The summer after graduating from high school found me working in a restaurant located in a National Park in Alberta. There were many churches around (as this is a particularly religious part of the province) and my interest was piqued once again. However, sunday after Sunday came around, and I found that schedules collided or on the rare chance that I actually had the morning off I found myself too shy to go. I slowly found myself sliding into the clutches of drug and alcohol abuse as is the norm for most resort town employees, and the seed went dormant for four more years.
Last summer after trading restaurants for a chef’s position I found myself working with a group of LDS members (The Church of Jesus Christ of the Latter Day Saints or, Mormons for short) these where some of the nicest people I had ever met naturally I was enthralled! after many lengthy discussions passing the time in the slow seasons I decided to go to church, this was a big deal for me and I was nervous really nervous!
Sunday morning came around rather quickly to my surprise and dismay I was not mentally prepared for this! There I was standing in my room palms sweaty, knees shaking, and brain not functioning, I was dressed in a set of old dress clothes I had borrowed from one of my LDS friends, shirt buttoned wrong, tie haphazardly strewn around my neck and, Jack Daniel’s belt buckle sitting proudly at my waist – (those of you that know about mormons will appreciate this) I was a disaster.
After some rapid re arranging of my wardrobe, and some help tying my tie I was off. We arrived at the church a little late not late enough to arrive during the hymn, but just late enough to receive a scolding from the greeter, a pause from the preacher, and a slightly annoyed stare from the three hundred some odd people in the church what a start!

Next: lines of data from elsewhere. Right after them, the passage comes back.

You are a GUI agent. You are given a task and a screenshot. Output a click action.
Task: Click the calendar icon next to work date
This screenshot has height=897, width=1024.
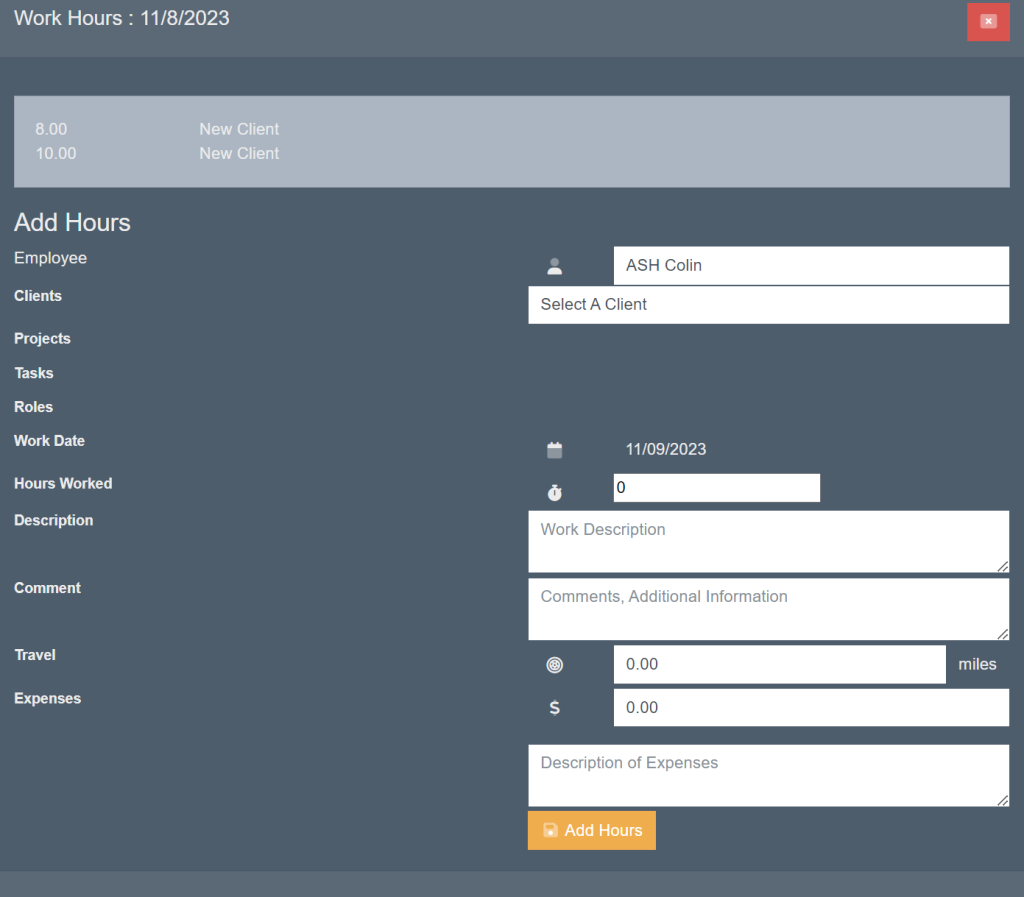(x=555, y=450)
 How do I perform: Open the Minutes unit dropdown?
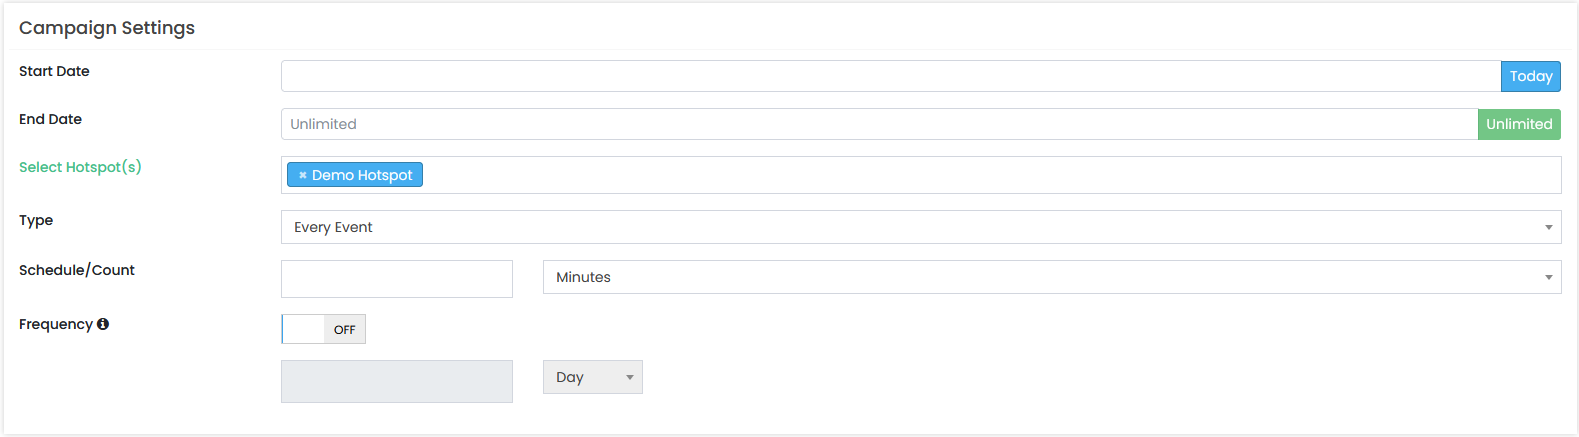click(1052, 277)
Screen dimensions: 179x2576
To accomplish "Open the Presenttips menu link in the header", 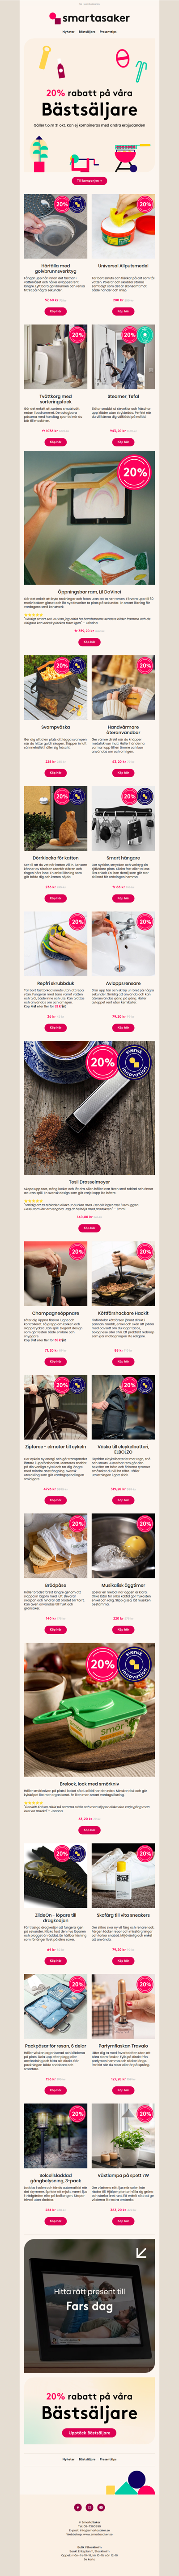I will pos(108,32).
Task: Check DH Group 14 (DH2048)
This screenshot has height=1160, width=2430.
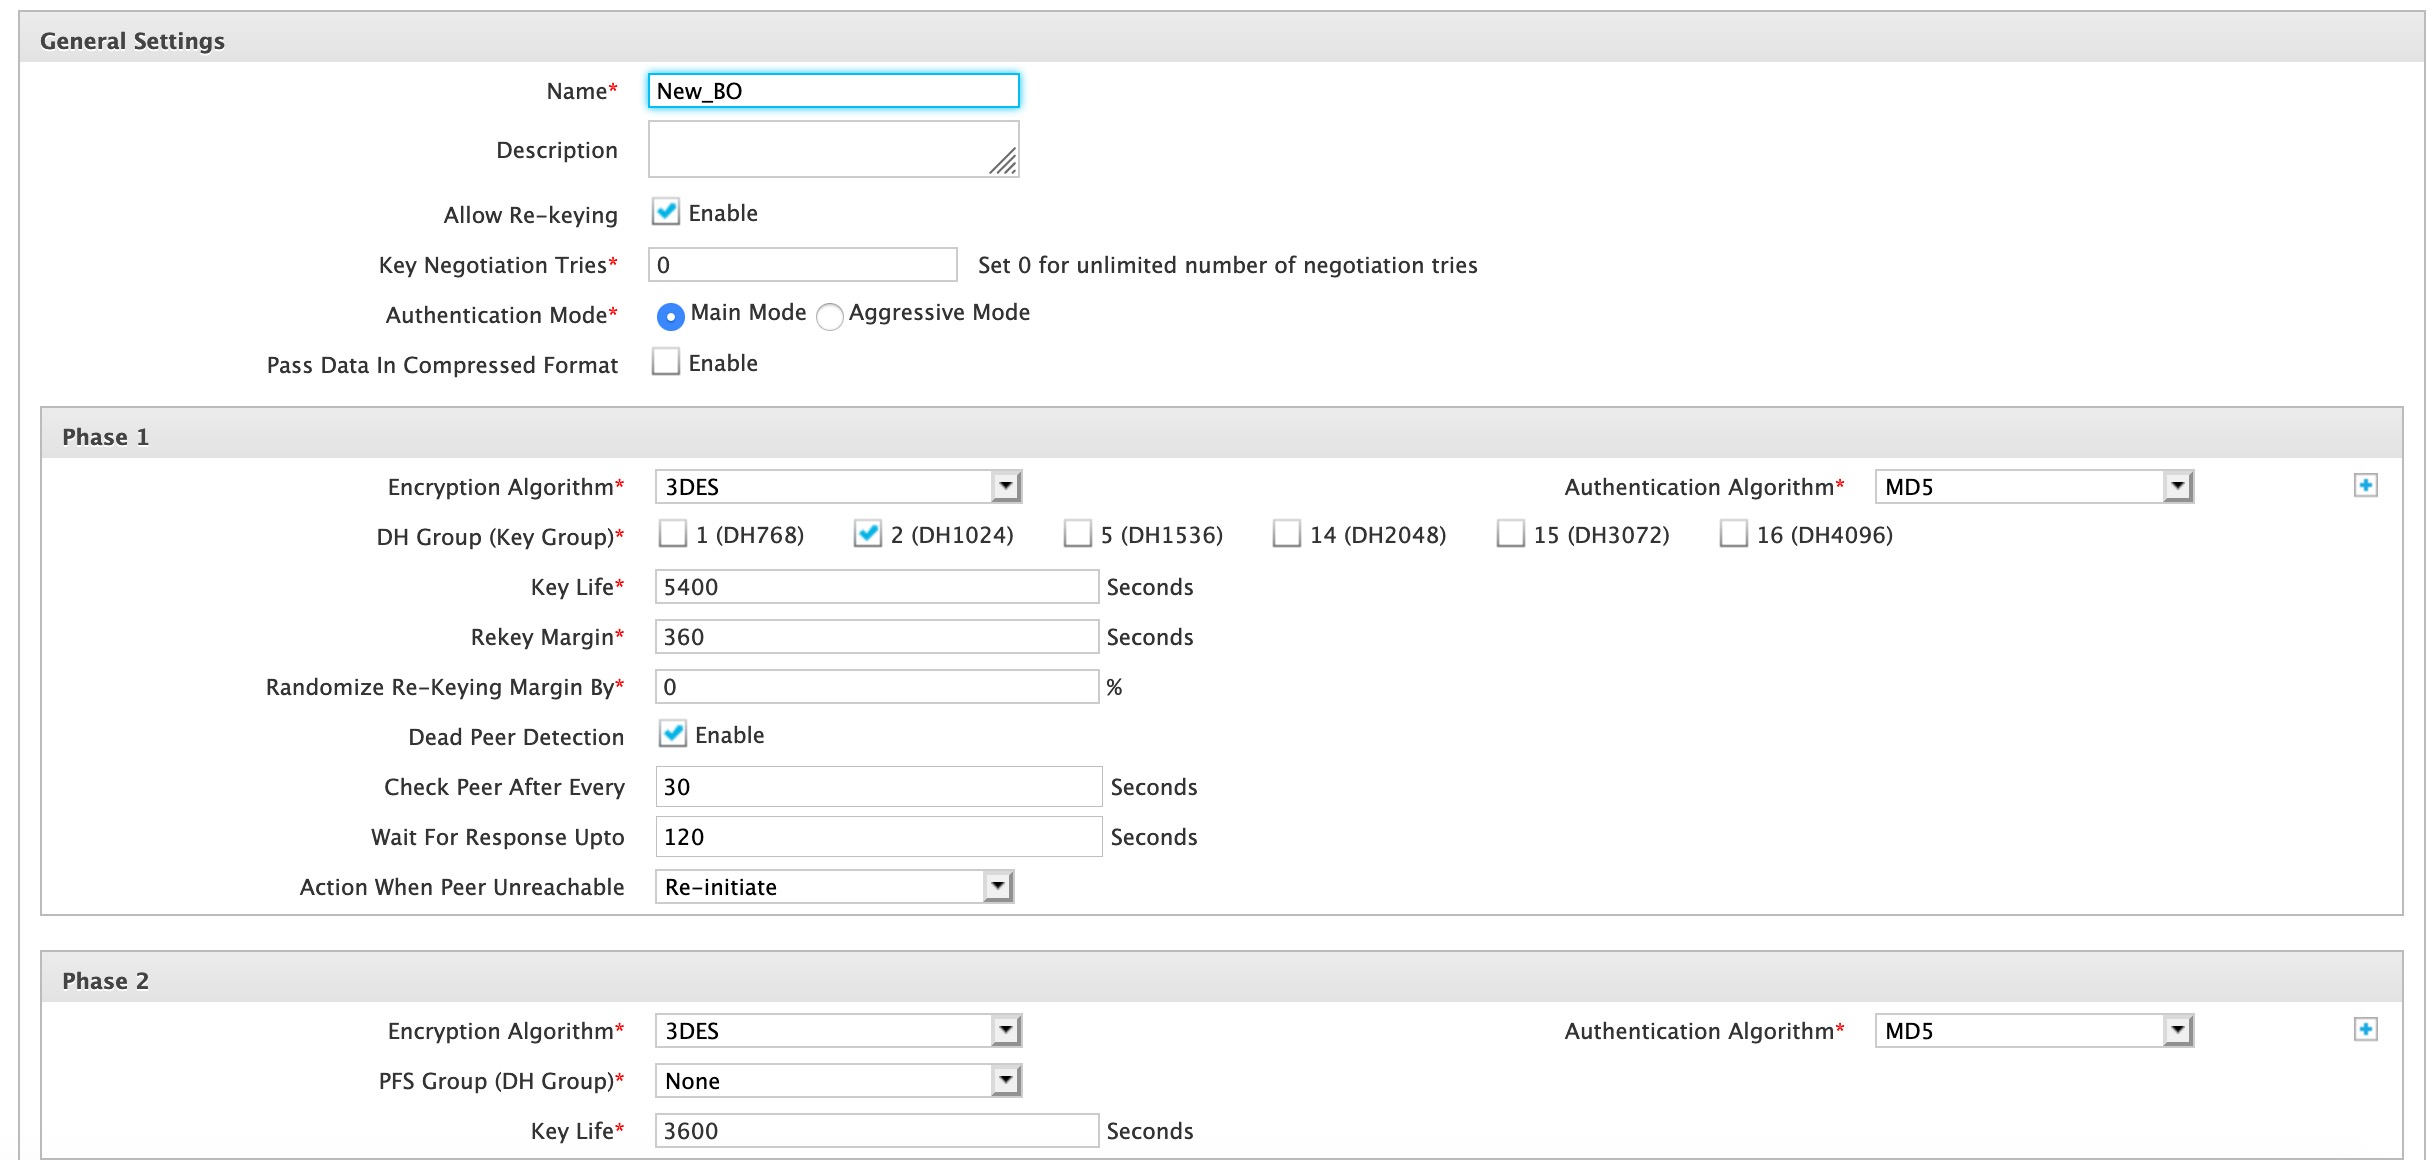Action: point(1287,534)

None of that mattered though as I was too enveloped in the enormity of it all, the whole entire time I felt serene which was a feeling I didn’t feel too often. I was so caught up in the little things, the way the mountains were framed in the cross shaped window, the way the morning light caressed the altar I could go on forever.
Then it hit me I felt the spirit stronger than I have ever felt it this was where I was meant to be. The way the spirit presented itself to me is in that of pure elation, it made me feel like a child back when the world was large and opportunities where endless; I then rationalized it as innocence I hadn’t felt this way since I was a child, since I was innocent, and now I need help getting back to innocence.

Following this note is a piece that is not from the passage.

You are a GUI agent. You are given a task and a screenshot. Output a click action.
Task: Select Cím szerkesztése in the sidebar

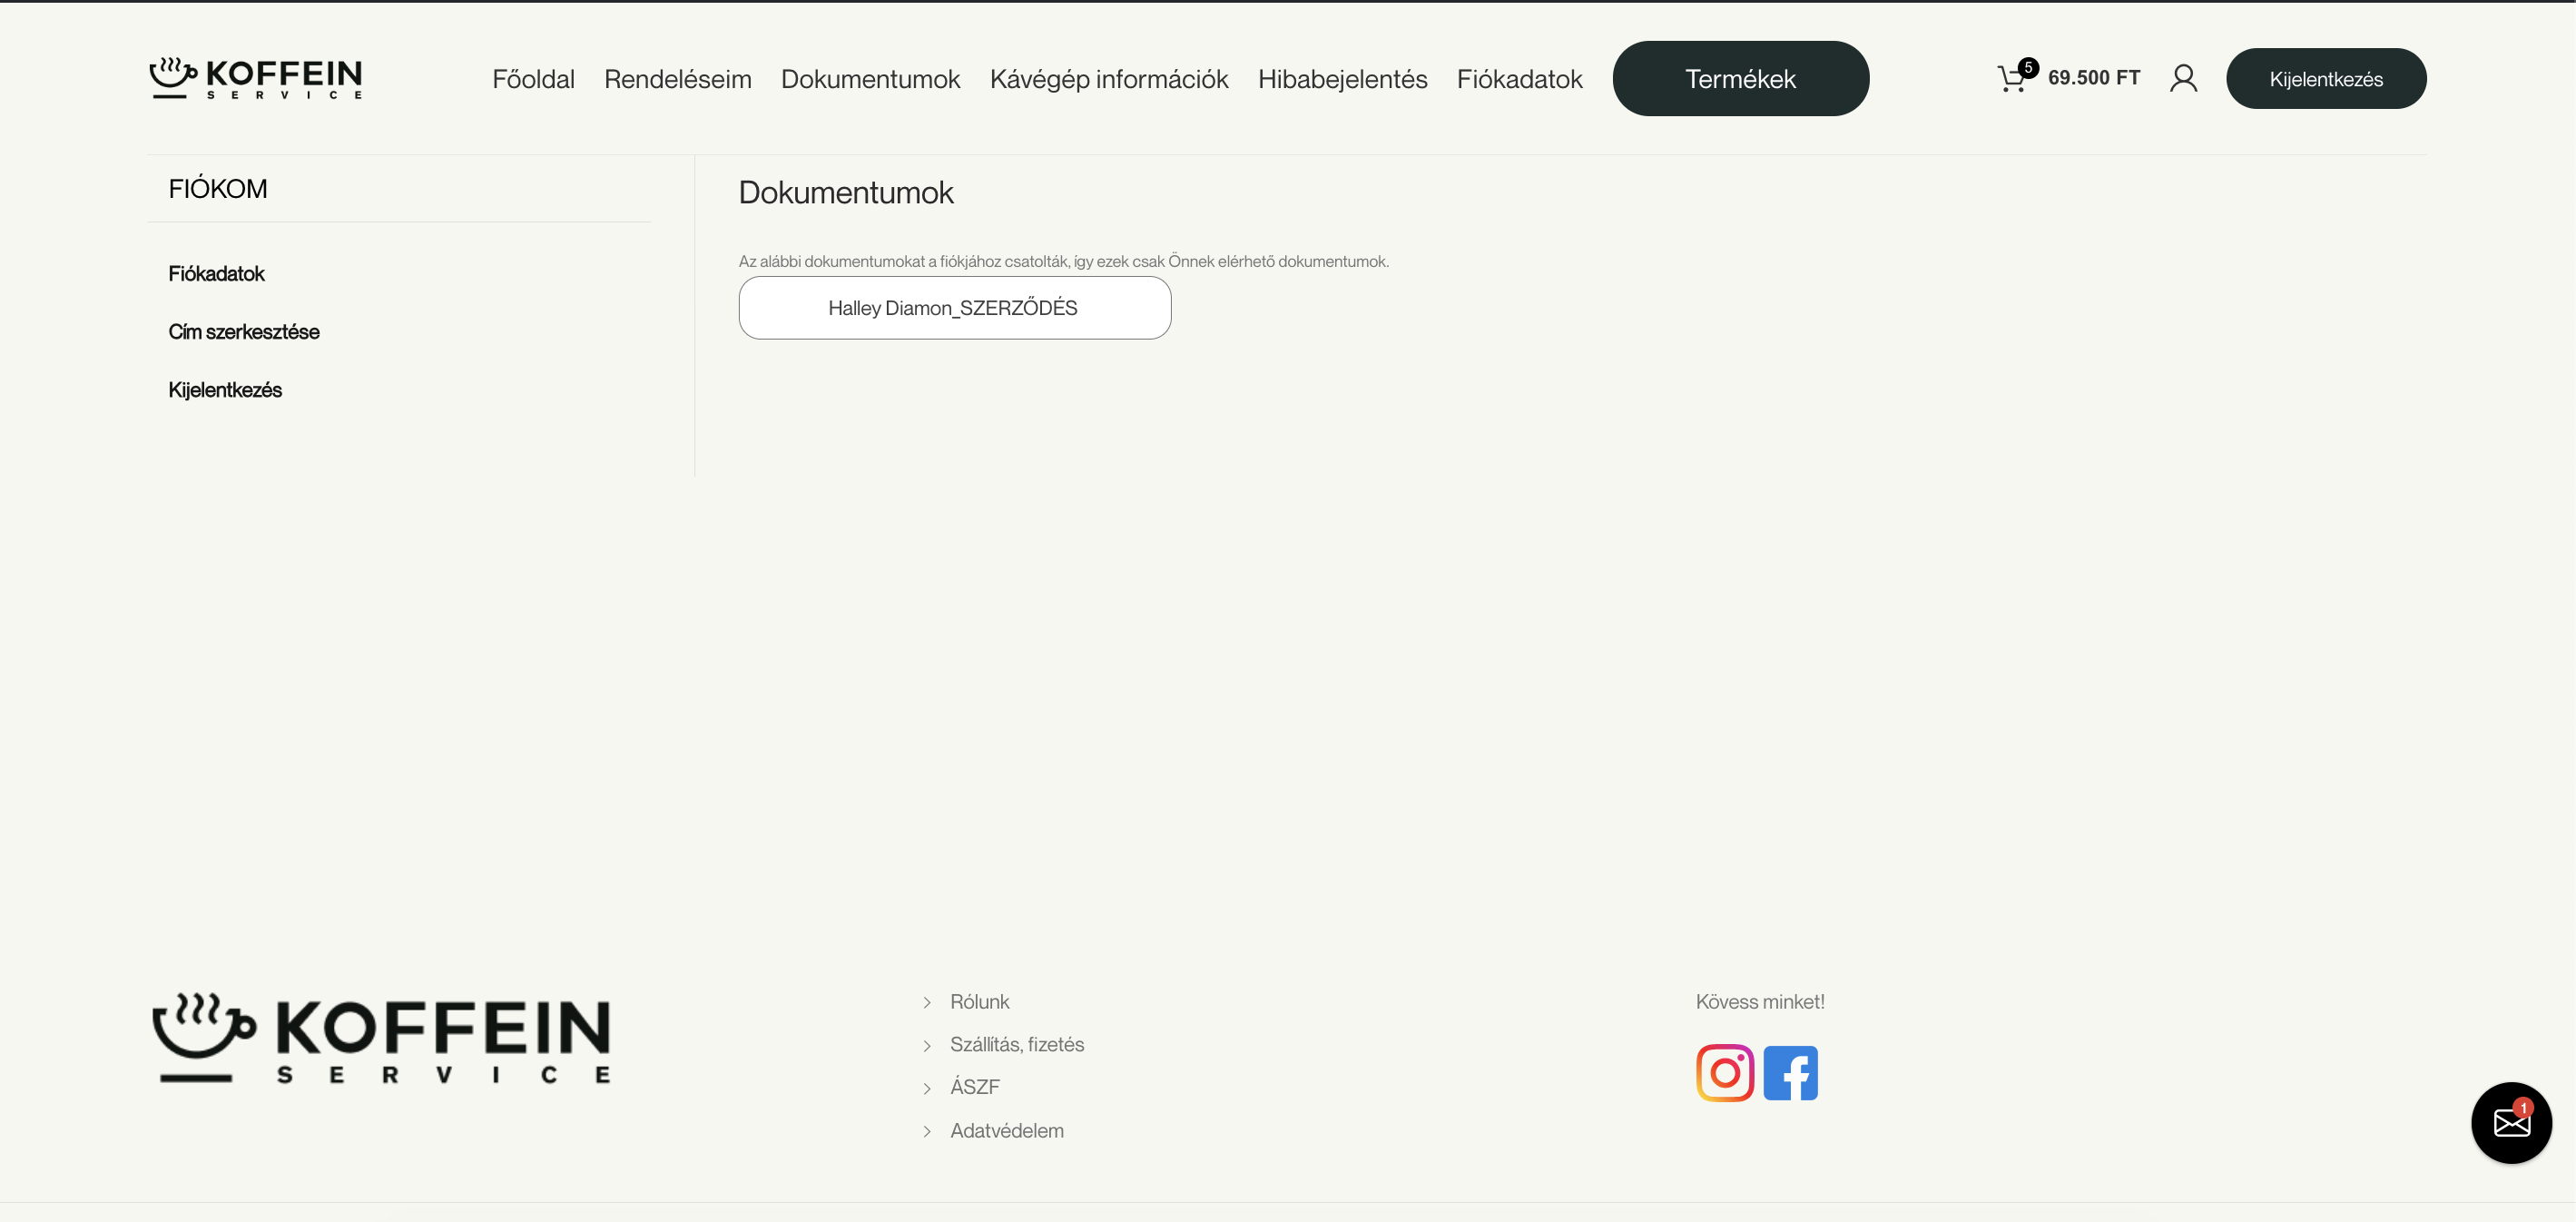click(243, 332)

The rest of that summer I attended church, I lived by the words of wisdom (essentially no stimulants tea coffee drugs alcohol etc are the basics they get a whole lot deeper though) I eventually was taught by the Mormon missionaries but, never went through with baptism it could have been due to the fact that I wanted to explore other churches so I could make an informed decision, but mostly it was the fact that I wasn’t ready to give up my bad habits which range from smoking marijuana (which I have now quit), drinking I am having a hard time writing this one, and I am ashamed of this but feel the need to get it out: an addiction to pornography (which I think I have now conquered).
However I am stuck at the moment, I have an ever building testimony in Christ, but am not sure on which church to join, I am having moments of spiritual enlightenment and moments when my soul feels dull almost dead and I wish to change, I have not told my parents about my religious endeavors and am petrified to find out what my family will think, I know this is being vain but believe me this will be my greatest obstacle and on top of this I am dealing with the stresses of post-secondary schooling while trying to figure this out, I also am pretty sure I have a social anxiety which has kept me from attending church I feel like I am about to explode, I need direction in the worst way.. I have however prayed every day about this! anyways its 1 am and I need to wake up at 6…I resign more on this later.
Thank you for reading this I needed to tell someone, God bless you.
p.s. sorry for the grammatical errors I lack the mental energy to proofread this at the moment.